To facilitate the full integration of the Scribe into the movement, we must work towards better
systems of making these collections easy to share, and a standard for describing and organizing
them.

The Courier

The Courier is usually someone who has received collections of materials from another OA
guerilla. They do not merely use the materials themselves, but recognize their obligation to help
further share and distribute the materials widely.

While taking measures to protect themselves, the Courier makes efforts to share the materials
online through torrents or other private repositories and servers, possibly coordinating these
efforts with a Custodian. They share copies of the collections on portable storage media
throughout their personal networks.

Another form of Courier plays the role of communication mediater between guerillas that should
work to be kept in isolation from eachother, such as between the Traitor and Prospector and the
Armorer.

The Innkeeper

The role of the Innkeeper is to manage the safe houses of our movement. We need safe and
secure places to communicate with eachother anonymously. Ideally, these places should be kept
isolated from any servers operated by the Custodian so that discovery of one does not
compromise the other. The Innkeeper may be willing to host the work produced by the Armorer,
various versions and updates of this cookbook, and other instructional materials.

An Innkeeper must be willing to maintain a communication network that will likely come under
attack from hired hackers, botnets, or directly by principled opponents. They must have
precautions in place to destroy anything that might betray the identity of our members. They
should have plans to rapidly reproduce the network at a new location when taken down. They
must lead efforts to detect moles and informants within the network and deny them access.

The Armorer

The Armorer is one of the most important roles in our movement. They create, maintain, and
supply our movement with the weapons we need to carry out our raids. They write and update
the scrapers to liberate content. They create the processing scripts to organize our files, and they
design the protective measures that conceal our efforts.

In the past, the open access guerilla has often been an Armorer, a Traitor, and Custodian all in
one.
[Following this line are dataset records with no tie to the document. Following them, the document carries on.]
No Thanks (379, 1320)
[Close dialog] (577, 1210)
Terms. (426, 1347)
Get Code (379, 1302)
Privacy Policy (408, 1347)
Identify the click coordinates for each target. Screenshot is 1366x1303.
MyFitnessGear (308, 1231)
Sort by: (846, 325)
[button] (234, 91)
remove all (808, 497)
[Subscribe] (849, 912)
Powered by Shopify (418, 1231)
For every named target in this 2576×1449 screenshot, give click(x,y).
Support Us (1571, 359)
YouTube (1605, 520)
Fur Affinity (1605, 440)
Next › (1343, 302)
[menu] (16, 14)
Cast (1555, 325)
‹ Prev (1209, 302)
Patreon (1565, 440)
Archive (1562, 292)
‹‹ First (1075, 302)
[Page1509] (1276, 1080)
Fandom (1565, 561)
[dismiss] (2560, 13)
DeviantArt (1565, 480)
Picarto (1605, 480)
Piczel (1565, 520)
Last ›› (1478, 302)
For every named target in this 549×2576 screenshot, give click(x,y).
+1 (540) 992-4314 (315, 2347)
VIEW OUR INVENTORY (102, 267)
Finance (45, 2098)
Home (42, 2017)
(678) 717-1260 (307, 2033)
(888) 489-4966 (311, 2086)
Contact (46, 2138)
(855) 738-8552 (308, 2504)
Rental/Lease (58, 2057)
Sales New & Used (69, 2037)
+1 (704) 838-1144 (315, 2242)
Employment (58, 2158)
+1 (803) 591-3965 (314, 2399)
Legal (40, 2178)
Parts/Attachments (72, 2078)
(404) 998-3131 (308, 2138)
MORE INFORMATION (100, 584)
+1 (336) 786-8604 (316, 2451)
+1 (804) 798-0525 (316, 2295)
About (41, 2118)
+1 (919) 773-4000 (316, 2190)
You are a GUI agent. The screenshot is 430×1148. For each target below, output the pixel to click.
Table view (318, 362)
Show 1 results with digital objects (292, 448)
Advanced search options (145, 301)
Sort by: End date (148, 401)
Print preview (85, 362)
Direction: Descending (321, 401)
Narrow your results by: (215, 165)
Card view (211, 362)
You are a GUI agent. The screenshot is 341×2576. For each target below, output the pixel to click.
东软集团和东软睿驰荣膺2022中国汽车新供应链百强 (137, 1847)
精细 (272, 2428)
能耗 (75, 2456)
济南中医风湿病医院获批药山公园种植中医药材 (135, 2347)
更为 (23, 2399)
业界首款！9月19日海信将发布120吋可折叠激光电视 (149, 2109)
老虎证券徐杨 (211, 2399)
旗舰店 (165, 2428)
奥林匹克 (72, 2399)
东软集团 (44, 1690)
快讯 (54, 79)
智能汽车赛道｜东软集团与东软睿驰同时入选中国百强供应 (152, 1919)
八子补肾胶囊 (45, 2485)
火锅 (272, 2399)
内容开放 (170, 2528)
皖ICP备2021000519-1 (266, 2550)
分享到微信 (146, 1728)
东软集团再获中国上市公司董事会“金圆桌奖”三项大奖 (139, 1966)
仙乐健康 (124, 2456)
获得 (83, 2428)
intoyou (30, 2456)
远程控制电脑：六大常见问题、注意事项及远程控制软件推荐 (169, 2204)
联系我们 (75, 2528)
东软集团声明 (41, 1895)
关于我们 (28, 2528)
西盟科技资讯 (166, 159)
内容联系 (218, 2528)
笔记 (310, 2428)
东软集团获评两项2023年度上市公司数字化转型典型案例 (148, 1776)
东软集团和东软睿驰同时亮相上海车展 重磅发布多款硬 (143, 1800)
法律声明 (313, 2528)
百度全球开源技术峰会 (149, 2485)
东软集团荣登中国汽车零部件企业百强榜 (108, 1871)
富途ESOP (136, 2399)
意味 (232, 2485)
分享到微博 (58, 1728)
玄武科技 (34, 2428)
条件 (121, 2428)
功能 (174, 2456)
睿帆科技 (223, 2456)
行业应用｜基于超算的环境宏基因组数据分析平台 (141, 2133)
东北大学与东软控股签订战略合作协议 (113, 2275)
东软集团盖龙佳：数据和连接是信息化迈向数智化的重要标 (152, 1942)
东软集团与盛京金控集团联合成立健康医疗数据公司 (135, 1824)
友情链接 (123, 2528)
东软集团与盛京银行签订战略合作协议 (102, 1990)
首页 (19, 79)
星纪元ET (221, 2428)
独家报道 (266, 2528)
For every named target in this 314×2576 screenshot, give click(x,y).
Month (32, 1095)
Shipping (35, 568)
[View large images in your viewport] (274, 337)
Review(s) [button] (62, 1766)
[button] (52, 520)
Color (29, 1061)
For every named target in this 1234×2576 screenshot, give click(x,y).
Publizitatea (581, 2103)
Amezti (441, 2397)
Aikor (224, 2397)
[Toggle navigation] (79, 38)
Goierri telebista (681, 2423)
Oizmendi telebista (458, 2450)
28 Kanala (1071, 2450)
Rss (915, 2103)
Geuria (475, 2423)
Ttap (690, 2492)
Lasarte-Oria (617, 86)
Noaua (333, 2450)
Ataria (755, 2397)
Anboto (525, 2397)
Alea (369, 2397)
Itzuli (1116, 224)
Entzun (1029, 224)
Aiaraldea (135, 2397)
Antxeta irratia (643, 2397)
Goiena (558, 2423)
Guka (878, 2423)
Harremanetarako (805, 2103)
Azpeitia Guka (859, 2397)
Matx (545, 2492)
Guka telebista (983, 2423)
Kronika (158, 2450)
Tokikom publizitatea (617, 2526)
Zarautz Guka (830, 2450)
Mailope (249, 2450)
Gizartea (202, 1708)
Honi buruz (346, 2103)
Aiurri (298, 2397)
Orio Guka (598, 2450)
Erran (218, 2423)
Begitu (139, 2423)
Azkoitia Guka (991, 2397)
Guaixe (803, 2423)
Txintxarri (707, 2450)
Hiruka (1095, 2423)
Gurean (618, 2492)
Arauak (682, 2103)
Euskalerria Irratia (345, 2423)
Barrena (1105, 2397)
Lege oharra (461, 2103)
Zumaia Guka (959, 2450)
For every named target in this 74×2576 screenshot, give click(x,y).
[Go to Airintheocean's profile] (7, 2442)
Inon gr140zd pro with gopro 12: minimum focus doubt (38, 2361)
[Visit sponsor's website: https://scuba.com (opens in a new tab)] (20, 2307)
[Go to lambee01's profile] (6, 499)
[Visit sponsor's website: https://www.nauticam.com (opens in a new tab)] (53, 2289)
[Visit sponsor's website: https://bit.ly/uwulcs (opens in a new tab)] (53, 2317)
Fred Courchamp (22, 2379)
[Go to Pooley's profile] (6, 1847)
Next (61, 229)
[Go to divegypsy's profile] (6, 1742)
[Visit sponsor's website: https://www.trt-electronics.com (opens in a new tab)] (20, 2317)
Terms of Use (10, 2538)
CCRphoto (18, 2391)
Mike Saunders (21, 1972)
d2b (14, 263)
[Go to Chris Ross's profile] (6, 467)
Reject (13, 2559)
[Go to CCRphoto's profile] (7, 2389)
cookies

One huge disadvantage to this is that the Armorer who is also the Traitor cannot easily share
their tools without potentially coming under scrutiny for launching raids themselves. If
discovered, as Custodian, their liberated materials are potentially surrendered and lost.

We must work together. If an armorer works together with Prospectors to identify targets and
design scrapers, but maintains some distance from (or at least communicates anonymously with)
the Traitors who will deploy them, we will stand a better chance of a successful operation. The
Armorer may choose to work openly, if they protect connections to others in the movement.
Writing a scraper is not necessarily a crime, but it is strongly suggested that efforts are made to
limit distribution to a trusted network, at least until an operation is complete. This will delay any
countermeasures by content distributors. More broadly, however, Armorers should be willing to
share, through work such as adding recipes to this document, tutorials on general approaches to
scraping databases and archives.

The Sapper
The Sapper is a special kind of Armorer. The Armorer serves primarily the Traitor, who will
deploy scrapers from within a paywall or behind restrictive terms of service. The Sapper
explores ways to infiltrate the security of archives and databases and enable outsiders direct
access. They may hack servers directly in order to enable a full and immediate grab of the
databases within. They may create access tunnels for a more cautious silent raid from the outside.
Or, in the most extreme case, they may bring about a temporary destruction of security to allow
large numbers of users to storm the database in a mass action.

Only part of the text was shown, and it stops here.